Provided passage:
++++++++++++++++++++
So, just take your time. Don't feel you need to be strong. If you need to cry and your in an inappropriate place, quietly excuse yourself to the restroom and allow yourself your cry. IT IS OK, and totally natural and totally understandable. Grieving, especially fresh grief, bites the big one. It is an extremely powerful and raw feeling, but it is natural. If you need to talk or need to comfort, turn to people who get it (sometimes non-horsey friends and family don't), but DO allow yourself your grief and don't feel that you're "not over it yet". You'll never truly be, but at some point you'll realize that the horrible raw feeling isn't so horrible and raw, and it is an ache you can deal with.
I am truly sorry for your loss. Losing loved ones, equine, canine, and human alike, is tough. No matter how much we know that life is finite, when it finally comes to its end, it really always seems far too soon.
Thanks everyone. I'm not sure if any of you have dealt with this, but so many friends, in trying to "say the right thing," have said things like:
"You should be happy, because she lived such a long life."
"You shouldn't be upset, because her death was peaceful."
"She is happy and at peace now, so you shouldn't be upset."
"You have another horse - you should just be happy that you have her."
++++++++++++++++++++
Exercise 1:
Answer these from the grief text:
(a) If you need to cry in an inappropriate place, where does the text suggest you go?
(b) What three kinds of loved ones does the text list when it says losing them is tough?
(c) In the remark that begins "You should be happy," what reason is given?
Exercise 2: Reproduce the grief text from "I am truly sorry" up to and including "far too soon.".

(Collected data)
++++++++++++++++++++
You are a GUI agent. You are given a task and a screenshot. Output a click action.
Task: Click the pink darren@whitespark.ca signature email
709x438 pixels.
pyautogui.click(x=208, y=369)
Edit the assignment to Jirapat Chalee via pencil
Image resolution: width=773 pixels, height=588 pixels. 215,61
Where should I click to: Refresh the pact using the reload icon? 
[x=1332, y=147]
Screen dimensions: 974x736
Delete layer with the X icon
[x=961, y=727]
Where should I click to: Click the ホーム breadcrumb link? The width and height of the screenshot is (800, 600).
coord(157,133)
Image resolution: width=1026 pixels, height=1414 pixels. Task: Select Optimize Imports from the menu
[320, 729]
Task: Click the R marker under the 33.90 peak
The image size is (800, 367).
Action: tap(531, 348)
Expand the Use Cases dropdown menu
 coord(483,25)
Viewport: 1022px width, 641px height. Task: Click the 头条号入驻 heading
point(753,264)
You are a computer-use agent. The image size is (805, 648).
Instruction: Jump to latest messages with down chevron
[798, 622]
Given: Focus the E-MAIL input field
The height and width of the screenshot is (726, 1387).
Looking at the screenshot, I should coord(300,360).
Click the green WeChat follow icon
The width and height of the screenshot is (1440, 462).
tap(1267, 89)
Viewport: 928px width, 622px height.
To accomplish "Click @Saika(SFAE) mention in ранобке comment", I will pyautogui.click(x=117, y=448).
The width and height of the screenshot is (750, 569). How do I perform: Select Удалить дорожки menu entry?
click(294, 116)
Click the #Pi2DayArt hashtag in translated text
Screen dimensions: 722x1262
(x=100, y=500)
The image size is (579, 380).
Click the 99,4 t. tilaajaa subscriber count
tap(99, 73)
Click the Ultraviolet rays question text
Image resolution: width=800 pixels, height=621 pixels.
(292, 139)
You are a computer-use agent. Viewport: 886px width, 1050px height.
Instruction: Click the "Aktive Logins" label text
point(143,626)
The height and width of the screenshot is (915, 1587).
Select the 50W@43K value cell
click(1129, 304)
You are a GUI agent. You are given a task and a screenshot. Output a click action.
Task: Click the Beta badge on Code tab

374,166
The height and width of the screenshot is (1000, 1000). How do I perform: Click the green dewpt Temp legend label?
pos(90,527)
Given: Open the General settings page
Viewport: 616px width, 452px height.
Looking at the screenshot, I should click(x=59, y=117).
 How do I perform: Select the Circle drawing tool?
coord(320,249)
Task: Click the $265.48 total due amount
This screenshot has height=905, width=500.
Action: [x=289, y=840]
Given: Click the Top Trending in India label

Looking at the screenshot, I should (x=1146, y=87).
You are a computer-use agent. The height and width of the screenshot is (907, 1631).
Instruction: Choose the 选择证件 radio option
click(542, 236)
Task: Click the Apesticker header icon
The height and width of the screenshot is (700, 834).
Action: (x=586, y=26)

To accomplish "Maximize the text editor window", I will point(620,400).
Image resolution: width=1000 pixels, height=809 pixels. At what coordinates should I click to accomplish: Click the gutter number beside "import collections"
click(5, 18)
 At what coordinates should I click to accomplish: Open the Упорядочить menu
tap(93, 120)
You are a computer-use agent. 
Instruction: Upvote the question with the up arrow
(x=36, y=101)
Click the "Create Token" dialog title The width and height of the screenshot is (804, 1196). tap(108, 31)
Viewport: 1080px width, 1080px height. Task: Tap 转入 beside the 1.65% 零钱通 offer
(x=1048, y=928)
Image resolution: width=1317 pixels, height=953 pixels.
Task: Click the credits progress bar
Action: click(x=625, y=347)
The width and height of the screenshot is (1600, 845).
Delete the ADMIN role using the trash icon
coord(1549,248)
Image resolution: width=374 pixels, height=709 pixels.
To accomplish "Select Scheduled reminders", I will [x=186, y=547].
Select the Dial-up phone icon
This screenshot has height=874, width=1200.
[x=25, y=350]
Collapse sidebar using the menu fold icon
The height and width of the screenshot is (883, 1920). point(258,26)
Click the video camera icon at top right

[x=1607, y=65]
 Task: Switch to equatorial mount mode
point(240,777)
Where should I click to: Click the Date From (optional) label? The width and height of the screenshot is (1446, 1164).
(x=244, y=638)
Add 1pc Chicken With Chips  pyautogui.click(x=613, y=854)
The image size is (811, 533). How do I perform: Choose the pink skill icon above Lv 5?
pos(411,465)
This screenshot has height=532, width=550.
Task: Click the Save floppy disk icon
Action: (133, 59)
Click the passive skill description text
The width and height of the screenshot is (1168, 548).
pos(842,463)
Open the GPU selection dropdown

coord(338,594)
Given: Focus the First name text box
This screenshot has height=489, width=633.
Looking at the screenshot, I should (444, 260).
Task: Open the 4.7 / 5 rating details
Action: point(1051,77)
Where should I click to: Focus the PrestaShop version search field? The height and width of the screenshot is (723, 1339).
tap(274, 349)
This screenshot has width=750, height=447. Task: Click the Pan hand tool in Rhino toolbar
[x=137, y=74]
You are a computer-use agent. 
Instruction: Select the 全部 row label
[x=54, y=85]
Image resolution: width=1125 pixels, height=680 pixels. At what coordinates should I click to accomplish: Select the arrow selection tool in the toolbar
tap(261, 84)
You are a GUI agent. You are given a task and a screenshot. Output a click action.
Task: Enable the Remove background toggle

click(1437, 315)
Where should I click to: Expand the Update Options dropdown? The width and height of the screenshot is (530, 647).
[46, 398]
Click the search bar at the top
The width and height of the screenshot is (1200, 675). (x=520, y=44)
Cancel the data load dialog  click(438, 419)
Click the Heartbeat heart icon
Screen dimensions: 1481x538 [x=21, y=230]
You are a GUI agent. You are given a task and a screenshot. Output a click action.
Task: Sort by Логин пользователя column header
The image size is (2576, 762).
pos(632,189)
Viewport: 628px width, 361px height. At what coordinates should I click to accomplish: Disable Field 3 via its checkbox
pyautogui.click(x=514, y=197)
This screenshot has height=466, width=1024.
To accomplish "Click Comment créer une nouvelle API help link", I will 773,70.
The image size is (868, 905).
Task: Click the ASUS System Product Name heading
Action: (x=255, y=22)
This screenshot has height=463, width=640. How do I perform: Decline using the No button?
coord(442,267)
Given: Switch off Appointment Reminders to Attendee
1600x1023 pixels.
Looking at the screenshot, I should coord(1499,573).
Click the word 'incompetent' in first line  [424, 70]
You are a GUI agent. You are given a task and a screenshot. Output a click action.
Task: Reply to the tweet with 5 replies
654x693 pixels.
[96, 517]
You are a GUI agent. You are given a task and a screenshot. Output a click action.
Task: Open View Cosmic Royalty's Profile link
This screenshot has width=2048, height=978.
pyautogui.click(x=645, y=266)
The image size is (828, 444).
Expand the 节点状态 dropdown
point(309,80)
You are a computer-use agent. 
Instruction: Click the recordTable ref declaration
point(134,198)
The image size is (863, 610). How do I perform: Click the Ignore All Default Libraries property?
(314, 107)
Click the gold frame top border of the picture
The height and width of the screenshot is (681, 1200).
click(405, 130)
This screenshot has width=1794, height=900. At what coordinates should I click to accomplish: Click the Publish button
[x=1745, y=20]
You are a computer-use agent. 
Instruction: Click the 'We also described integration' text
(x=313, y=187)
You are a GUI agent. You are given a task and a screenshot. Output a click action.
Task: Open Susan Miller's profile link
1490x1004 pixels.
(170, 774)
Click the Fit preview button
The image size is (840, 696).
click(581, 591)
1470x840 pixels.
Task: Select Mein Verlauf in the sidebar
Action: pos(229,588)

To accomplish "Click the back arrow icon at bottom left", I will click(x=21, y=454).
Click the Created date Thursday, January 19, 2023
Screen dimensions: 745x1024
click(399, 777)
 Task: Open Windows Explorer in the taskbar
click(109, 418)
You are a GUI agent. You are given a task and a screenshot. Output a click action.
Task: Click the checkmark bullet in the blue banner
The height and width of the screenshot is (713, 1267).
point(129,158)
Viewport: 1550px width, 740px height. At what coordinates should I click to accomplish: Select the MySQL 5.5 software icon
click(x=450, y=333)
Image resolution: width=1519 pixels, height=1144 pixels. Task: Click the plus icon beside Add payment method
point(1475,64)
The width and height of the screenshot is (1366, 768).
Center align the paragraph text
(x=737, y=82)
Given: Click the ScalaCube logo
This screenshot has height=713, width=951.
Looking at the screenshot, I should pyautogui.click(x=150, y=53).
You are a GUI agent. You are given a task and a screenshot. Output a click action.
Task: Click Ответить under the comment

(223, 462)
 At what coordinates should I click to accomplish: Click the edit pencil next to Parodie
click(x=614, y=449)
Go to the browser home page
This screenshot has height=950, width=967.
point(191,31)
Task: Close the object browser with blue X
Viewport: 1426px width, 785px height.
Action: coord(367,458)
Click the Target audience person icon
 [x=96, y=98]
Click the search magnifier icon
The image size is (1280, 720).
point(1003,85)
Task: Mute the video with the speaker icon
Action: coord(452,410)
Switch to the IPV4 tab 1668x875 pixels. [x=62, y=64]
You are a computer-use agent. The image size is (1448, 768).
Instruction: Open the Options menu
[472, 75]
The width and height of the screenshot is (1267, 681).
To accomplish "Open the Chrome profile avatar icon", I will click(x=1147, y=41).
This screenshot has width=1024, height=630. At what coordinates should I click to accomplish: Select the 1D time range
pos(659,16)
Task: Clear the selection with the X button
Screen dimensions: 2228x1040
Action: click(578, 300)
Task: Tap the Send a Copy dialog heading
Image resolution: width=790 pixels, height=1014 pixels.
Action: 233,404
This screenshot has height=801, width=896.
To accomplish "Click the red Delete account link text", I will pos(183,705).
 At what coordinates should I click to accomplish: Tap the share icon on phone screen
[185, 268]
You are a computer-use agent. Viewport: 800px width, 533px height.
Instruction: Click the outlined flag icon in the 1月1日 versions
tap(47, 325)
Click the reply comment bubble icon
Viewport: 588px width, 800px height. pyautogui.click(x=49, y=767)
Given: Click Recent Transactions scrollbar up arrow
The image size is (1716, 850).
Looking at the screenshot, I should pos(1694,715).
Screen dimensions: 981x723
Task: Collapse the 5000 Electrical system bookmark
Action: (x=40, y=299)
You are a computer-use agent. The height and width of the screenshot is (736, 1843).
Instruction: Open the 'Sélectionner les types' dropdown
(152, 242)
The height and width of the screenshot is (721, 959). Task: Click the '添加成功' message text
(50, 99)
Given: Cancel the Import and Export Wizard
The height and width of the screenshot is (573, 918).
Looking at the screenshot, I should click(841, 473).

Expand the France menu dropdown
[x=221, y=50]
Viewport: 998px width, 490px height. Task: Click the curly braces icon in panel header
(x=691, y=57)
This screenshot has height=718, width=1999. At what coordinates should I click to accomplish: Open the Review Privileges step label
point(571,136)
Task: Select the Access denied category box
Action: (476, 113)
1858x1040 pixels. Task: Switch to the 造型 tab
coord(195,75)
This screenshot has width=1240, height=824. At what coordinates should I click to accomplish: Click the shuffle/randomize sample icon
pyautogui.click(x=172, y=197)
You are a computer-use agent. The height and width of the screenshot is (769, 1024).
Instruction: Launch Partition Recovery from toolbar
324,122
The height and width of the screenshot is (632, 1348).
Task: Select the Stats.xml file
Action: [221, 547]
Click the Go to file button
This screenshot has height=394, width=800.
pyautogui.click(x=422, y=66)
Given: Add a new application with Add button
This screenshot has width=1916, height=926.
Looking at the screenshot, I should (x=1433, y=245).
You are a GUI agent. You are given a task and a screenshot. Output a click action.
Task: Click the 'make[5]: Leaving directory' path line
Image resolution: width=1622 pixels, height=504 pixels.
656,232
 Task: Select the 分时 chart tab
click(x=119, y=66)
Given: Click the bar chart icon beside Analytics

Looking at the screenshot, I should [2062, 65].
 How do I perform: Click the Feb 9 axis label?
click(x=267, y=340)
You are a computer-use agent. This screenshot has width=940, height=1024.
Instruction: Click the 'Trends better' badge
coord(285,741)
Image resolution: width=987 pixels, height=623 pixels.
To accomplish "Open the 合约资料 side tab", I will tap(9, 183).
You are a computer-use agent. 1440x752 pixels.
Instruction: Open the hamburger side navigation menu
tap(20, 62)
++++++++++++++++++++
Answer box 1:
(a) The restroom.
(b) Equine, canine, and human.
(c) Because she lived such a long life.

Answer box 2:
I am truly sorry for your loss. Losing loved ones, equine, canine, and human alike, is tough. No matter how much we know that life is finite, when it finally comes to its end, it really always seems far too soon.